Un enjeu politique et budgétaire

Toutes ces propositions nourriront, comme chaque année, les arbitrages du gouvernement pour le projet de loi de financement de la Sécurité sociale à l’automne.

On peut toutefois se demander : pourquoi porter une telle attention sur les arrêts maladie ? Pour justifier cette pression, l’Assurance maladie avance un chiffre-clé : près de 40 % de la hausse des dépenses liées aux arrêts maladie serait « inexpliquée ». Les facteurs « reconnus » par l’organisme, que sont le vieillissement de la population active et les conditions de travail dégradées dans certains secteurs (santé, social, BTP notamment), ne couvriraient en effet que 60 % des arrêts.

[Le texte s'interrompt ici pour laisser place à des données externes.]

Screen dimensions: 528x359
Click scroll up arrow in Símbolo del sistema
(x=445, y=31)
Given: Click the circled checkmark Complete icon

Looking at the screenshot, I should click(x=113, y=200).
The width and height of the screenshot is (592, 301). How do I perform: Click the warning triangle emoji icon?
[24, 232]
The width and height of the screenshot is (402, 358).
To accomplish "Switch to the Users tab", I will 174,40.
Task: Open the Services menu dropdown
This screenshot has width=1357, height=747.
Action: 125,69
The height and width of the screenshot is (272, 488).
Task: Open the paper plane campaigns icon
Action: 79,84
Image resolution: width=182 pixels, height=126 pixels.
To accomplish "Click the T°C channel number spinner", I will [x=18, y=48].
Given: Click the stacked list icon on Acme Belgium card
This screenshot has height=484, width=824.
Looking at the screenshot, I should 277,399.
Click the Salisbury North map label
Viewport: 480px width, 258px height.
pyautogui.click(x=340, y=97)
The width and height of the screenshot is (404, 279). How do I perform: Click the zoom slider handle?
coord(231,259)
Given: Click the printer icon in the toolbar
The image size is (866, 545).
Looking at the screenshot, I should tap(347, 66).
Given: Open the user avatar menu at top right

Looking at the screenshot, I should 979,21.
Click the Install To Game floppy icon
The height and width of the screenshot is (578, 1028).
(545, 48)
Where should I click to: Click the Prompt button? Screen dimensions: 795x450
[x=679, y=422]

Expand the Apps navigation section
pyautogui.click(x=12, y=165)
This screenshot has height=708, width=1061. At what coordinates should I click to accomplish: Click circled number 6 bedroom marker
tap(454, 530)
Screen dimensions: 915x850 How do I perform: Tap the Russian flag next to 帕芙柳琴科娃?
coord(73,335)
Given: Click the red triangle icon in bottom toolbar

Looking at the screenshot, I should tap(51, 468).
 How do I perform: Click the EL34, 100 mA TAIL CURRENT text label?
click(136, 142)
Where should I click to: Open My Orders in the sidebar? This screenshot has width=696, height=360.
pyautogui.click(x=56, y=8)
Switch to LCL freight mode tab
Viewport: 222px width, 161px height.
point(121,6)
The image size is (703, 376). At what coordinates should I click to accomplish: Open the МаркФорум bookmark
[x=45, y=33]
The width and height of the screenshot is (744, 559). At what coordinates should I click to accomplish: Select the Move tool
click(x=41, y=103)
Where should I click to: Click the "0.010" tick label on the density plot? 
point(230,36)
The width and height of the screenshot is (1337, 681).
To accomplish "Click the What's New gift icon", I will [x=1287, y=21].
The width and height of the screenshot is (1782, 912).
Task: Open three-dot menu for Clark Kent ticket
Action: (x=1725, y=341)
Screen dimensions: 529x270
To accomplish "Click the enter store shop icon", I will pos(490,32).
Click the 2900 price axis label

Les syndicats, eux, rétorquent en expliquant ces chiffres « manquants » par d’autres éléments structurels :

  • La hausse des troubles psychiques et de la souffrance au travail amplifie les demandes d’arrêts ;
  • Le manque d’accès aux spécialistes qui oblige les généralistes à renouveler les arrêts par défaut ;
  • La lenteur de reconnaissance de certaines invalidités qui pousse les praticiens à empiler des arrêts temporaires ;
  • Le Covid long, estimé à près de 2 millions de cas, qui continue de générer des arrêts prolongés.

Une complexité et imbrication de facteurs que le rapport de la Cnam ne semble pas explicitement mentionner.